One reason Mr. McCurdy is dying to get back to his local gym, the Prospect Park Y.M.C.A., is that it’s where Mr. de Blasio exercises.
“That guy’s jogging next to me four days a week and when I see him again, you can damn bet I’m going to let him have it,” Mr. McCurdy said.
Bevy Smith, 53, who hosts a late night show on Bravo, “Fashion Queens,” and has a daily radio show on Sirius XM, got the virus in March.
Weeks later, her father, who was living in a nursing home, died from Covid-19.
Ms. Smith’s home is in Harlem, where the relentless sounds of sirens still haven’t kept the streets from filling with people who don’t observe social distancing guidelines. “It’s not just here,” she said. “It’s everywhere.”
“I try not to go to anger as my first thing, because a lot of the time it’s just sadness masquerading as something else,” she said. “My dad was 95 years old. But I was sad we were robbed of the time he had left. When people are saying Covid-19 is not real, when people are having friends over and behaving cavalierly, that enrages me.”
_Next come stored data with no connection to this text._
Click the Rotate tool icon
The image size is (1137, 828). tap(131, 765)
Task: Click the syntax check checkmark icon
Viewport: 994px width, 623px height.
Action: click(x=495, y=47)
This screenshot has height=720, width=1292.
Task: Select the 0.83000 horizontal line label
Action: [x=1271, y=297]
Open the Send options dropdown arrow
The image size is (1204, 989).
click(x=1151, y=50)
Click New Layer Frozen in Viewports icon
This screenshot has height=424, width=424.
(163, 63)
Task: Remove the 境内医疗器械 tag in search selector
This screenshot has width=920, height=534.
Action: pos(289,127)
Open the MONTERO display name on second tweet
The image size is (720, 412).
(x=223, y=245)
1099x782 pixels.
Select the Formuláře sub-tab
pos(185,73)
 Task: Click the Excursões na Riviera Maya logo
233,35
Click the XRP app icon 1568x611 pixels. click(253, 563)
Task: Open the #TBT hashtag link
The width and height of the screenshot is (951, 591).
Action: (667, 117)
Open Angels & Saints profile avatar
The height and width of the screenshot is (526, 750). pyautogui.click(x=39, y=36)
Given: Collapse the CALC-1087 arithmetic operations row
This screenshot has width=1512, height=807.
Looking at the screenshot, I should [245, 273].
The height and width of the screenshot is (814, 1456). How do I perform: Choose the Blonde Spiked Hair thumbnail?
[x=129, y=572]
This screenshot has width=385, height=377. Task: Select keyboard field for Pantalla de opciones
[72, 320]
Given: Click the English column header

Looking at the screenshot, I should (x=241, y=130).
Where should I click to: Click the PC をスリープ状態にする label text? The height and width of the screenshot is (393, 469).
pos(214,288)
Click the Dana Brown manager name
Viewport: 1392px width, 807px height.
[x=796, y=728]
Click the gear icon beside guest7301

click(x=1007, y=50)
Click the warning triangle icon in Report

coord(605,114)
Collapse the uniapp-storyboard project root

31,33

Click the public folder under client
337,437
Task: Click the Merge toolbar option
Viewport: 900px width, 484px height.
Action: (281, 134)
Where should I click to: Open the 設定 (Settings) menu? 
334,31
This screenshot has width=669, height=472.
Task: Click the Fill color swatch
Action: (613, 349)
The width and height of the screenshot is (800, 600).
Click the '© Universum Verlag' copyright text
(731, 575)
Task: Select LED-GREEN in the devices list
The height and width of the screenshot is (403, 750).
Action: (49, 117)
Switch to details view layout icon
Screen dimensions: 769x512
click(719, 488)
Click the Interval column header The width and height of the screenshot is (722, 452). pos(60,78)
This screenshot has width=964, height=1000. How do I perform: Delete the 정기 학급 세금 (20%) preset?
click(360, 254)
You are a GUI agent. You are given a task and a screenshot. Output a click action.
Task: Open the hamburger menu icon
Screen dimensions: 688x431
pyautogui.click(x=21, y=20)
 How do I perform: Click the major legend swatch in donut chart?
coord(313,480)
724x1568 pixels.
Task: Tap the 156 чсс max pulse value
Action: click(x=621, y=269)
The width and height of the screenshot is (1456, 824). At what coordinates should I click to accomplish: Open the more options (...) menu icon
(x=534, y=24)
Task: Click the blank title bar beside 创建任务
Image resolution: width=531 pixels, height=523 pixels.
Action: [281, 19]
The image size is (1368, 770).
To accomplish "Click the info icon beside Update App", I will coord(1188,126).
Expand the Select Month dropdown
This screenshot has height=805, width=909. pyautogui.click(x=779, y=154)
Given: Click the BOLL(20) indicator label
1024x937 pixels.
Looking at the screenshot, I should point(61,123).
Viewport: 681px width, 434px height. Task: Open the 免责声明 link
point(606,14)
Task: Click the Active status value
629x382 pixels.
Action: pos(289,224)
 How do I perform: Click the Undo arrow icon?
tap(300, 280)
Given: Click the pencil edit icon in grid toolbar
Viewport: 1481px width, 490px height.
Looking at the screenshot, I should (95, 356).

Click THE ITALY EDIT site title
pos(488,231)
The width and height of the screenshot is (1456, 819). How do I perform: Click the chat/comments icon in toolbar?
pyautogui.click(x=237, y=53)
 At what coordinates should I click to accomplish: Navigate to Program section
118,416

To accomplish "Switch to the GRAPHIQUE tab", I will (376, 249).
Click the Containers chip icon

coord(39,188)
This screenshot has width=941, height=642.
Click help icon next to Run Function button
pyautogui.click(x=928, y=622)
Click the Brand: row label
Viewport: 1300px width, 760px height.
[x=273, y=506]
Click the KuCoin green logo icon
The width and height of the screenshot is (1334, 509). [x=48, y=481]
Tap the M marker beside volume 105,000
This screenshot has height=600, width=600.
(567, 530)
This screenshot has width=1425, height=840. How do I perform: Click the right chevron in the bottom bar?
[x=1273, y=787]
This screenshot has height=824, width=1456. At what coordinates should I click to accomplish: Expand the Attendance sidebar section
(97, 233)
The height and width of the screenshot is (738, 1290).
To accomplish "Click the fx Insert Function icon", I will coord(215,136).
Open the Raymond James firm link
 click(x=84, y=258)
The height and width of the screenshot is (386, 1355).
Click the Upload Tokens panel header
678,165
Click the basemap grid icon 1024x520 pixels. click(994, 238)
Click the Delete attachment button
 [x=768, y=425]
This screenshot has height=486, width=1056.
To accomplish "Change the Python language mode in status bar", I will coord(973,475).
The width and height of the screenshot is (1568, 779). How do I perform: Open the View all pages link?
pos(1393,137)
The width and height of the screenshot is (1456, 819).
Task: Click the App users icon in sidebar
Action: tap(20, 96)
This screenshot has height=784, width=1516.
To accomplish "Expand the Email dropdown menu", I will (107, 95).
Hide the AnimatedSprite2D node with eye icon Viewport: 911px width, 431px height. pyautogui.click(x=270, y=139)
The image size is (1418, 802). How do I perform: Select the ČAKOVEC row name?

Earlier this month, Ms. Smith went back into therapy, but no easy fix exists for the prevailing feeling of powerlessness.
Her family had an in-person funeral for her father. “My mother had to wear a painter’s suit and we had to be 10 feet away from her, because we didn’t want her to get sick. She was married to my dad 55 years. Do you think that’s fair?”
Ms. Smith has been staying off Amazon, after learning that its founder, the world’s richest man, was giving his workers a mere $2 an hour extra as hazard pay. Along with donating to the fund of Chris Smalls, a worker who was fired after speaking out against conditions in the company’s Staten Island warehouse, she went on the air and urged listeners to make their voices heard by not ordering from the coronavirus season’s biggest winner. (Amazon has said that Mr. Smalls was fired for violating social distancing rules.)
Going to the supermarket remains a challenge. On a recent afternoon, Ms. Smith walked down one of the aisles and watched two men stocking the shelves gesture to her that she should just pass by. Back at her apartment building, she politely declined to get on an elevator with a neighbor.
“Then I passed him in the lobby and he said, ‘Is this enough space for you?’ I can’t recall what I said back.”